■ WORK TASK
In the records below, which lines include "number"? Copy them.

Saved entries:
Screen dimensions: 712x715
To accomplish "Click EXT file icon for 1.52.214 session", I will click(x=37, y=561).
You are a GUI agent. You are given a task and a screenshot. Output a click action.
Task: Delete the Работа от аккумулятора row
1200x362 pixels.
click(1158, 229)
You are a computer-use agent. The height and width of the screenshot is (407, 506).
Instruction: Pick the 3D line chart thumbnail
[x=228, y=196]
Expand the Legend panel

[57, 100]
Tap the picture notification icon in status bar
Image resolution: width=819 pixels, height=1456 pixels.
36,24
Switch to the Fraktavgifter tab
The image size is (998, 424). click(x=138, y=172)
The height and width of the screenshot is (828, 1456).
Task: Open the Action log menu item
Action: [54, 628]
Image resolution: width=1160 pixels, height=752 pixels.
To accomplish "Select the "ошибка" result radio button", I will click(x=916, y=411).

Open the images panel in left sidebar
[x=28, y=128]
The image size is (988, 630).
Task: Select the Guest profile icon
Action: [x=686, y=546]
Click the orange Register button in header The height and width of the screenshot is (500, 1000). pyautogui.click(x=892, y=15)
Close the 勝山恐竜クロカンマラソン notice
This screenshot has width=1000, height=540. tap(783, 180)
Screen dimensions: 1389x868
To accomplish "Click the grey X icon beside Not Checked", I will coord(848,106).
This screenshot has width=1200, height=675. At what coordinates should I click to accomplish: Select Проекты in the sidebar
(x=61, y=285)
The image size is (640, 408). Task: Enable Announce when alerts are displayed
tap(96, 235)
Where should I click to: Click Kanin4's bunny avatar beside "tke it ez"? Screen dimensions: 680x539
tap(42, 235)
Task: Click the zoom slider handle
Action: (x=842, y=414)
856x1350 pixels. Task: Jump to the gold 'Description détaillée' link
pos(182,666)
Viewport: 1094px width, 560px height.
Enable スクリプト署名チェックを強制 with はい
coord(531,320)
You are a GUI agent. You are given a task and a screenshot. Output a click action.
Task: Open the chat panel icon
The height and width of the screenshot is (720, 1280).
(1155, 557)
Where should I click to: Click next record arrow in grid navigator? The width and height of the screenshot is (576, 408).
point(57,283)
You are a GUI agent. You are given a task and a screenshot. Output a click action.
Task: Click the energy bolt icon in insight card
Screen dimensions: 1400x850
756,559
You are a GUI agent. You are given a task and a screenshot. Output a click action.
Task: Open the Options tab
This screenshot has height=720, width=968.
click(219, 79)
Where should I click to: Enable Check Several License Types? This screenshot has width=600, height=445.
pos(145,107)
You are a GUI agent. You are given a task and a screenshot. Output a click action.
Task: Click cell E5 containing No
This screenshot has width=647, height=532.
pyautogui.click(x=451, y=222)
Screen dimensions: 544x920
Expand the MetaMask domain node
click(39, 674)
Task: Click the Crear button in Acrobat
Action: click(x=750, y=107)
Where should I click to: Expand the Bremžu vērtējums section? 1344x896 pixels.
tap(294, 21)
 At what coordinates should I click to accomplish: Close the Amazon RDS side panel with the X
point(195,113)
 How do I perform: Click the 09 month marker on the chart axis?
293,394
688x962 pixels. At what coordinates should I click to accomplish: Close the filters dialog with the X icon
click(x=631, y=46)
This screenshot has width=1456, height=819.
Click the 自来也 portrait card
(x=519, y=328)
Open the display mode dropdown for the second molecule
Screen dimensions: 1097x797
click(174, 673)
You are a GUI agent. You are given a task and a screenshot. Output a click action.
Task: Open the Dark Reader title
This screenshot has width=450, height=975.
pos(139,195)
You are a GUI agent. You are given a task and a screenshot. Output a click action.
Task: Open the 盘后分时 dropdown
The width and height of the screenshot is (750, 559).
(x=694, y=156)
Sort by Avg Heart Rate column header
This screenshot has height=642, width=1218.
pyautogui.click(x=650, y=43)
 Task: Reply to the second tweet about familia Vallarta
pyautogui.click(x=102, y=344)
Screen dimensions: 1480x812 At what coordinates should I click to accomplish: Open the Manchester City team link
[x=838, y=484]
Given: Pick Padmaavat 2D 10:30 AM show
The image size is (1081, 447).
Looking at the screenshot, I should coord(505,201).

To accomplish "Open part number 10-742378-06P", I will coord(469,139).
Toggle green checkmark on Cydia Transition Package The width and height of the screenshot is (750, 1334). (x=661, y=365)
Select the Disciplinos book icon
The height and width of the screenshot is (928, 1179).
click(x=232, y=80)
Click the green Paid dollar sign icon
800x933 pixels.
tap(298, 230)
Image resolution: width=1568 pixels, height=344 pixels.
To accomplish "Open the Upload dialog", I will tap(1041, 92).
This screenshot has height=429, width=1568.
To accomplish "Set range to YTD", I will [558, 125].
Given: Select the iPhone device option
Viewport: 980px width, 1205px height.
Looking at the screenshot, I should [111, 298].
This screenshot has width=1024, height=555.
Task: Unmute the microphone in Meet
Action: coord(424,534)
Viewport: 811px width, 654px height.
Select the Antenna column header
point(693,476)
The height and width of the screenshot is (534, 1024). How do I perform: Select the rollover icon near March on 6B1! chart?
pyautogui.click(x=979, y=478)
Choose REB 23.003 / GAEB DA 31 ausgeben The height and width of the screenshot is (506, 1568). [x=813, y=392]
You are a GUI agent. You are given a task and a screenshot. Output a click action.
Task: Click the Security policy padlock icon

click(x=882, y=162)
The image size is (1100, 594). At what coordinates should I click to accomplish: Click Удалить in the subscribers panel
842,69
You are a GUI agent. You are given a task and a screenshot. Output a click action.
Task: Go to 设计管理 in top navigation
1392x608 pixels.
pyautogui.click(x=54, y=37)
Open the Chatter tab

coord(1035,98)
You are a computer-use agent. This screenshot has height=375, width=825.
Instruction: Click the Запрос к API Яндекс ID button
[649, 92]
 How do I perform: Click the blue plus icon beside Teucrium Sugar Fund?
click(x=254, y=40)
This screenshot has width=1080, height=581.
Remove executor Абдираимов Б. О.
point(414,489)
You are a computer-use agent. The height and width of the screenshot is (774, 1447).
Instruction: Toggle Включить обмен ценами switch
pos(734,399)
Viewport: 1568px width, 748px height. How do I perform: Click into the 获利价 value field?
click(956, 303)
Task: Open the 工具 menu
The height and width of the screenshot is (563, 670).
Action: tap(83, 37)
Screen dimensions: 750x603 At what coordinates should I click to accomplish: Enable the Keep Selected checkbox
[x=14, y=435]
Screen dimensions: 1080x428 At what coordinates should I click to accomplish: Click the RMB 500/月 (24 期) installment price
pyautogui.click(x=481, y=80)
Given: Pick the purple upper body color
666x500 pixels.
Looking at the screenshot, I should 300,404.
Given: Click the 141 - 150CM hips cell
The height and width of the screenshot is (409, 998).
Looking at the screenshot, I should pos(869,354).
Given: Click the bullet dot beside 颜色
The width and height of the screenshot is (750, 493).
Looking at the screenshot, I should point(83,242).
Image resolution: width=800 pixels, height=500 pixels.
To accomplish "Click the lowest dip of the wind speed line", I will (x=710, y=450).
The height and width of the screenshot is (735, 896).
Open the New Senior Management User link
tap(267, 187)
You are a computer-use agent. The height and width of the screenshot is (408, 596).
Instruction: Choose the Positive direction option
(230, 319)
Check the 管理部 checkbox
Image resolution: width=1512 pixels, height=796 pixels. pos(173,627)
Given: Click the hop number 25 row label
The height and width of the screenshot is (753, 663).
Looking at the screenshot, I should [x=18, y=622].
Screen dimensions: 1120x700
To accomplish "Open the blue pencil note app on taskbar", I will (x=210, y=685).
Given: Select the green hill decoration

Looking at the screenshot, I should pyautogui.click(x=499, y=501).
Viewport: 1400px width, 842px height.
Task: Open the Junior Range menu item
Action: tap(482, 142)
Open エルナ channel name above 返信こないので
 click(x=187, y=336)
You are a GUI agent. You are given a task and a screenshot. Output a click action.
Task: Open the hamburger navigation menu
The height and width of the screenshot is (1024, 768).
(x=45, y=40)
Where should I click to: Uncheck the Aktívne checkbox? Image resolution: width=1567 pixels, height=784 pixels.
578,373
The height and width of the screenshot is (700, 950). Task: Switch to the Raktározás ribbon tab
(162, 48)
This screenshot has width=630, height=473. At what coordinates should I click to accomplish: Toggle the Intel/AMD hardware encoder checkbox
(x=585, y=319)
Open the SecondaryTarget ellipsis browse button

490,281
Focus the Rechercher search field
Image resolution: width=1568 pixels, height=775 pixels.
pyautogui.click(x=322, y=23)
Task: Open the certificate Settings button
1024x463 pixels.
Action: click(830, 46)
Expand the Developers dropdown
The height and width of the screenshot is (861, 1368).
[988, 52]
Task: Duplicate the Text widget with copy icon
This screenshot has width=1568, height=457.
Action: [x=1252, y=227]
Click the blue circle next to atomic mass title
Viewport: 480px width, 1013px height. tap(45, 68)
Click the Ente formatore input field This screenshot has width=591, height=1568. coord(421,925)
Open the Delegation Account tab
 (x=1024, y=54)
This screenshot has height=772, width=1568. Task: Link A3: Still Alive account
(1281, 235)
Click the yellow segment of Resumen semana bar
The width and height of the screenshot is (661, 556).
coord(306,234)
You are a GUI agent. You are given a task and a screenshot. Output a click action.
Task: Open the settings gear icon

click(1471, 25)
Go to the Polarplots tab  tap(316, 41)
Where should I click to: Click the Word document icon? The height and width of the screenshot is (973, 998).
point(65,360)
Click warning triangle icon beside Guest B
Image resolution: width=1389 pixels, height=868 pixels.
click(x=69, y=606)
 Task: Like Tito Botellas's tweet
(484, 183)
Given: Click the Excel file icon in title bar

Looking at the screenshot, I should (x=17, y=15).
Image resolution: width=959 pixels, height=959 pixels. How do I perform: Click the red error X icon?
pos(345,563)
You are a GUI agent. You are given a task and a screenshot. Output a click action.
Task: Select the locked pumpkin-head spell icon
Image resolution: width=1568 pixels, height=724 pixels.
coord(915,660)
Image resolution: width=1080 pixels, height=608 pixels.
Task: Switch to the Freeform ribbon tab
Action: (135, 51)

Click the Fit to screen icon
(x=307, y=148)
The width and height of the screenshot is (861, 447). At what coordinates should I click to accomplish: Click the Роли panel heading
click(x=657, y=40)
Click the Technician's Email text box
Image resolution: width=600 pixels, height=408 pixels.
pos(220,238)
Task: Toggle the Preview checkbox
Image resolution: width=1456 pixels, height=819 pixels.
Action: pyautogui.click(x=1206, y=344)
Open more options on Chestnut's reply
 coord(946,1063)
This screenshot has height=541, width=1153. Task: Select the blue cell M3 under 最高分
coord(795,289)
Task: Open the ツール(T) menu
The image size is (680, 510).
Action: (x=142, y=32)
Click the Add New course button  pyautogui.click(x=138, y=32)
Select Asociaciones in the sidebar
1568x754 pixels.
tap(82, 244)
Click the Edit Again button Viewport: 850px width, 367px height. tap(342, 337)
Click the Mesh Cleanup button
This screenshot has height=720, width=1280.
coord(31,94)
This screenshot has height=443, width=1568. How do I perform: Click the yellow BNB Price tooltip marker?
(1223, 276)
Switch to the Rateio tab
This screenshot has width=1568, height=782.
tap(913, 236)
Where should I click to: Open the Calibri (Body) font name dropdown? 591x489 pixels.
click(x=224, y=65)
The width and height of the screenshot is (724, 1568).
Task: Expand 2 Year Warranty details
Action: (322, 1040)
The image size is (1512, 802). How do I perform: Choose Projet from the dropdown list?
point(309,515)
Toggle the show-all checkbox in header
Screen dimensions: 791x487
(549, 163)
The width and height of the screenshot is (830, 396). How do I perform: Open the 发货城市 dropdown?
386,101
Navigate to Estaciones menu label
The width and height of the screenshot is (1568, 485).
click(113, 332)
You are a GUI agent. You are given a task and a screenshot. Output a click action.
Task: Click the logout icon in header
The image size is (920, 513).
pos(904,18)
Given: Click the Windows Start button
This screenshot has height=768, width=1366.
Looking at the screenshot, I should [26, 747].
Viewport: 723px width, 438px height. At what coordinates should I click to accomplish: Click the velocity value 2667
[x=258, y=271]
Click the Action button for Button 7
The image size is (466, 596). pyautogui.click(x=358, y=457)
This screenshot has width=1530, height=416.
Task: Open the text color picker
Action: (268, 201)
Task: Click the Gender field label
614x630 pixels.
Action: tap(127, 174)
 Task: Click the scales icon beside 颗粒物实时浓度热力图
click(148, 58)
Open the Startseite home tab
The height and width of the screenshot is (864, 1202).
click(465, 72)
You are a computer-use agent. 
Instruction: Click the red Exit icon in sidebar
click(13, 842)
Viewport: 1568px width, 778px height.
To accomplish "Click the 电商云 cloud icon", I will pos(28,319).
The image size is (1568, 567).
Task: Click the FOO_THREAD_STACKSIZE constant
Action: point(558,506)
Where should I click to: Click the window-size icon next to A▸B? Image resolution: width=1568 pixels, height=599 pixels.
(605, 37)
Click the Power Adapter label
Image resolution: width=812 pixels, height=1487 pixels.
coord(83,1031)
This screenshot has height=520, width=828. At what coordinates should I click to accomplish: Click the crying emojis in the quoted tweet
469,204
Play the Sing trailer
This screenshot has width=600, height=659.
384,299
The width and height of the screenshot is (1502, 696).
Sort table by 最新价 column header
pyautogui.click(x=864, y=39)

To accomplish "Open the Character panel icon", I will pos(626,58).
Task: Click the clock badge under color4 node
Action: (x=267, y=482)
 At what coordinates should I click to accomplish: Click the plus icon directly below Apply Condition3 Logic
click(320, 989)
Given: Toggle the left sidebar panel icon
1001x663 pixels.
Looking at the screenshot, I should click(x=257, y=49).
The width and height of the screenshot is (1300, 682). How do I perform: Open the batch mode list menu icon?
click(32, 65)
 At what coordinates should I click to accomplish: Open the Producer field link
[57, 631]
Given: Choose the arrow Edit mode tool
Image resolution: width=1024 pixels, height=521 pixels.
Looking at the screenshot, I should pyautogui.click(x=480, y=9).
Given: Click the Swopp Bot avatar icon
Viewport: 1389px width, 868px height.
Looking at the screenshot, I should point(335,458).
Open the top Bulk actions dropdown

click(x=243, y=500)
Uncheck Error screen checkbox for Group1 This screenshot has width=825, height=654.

■ EXERCISE SOLUTION
To accomplish "Open part number 10-742378-06P", I will coord(469,139).
Given: Click the hop number 25 row label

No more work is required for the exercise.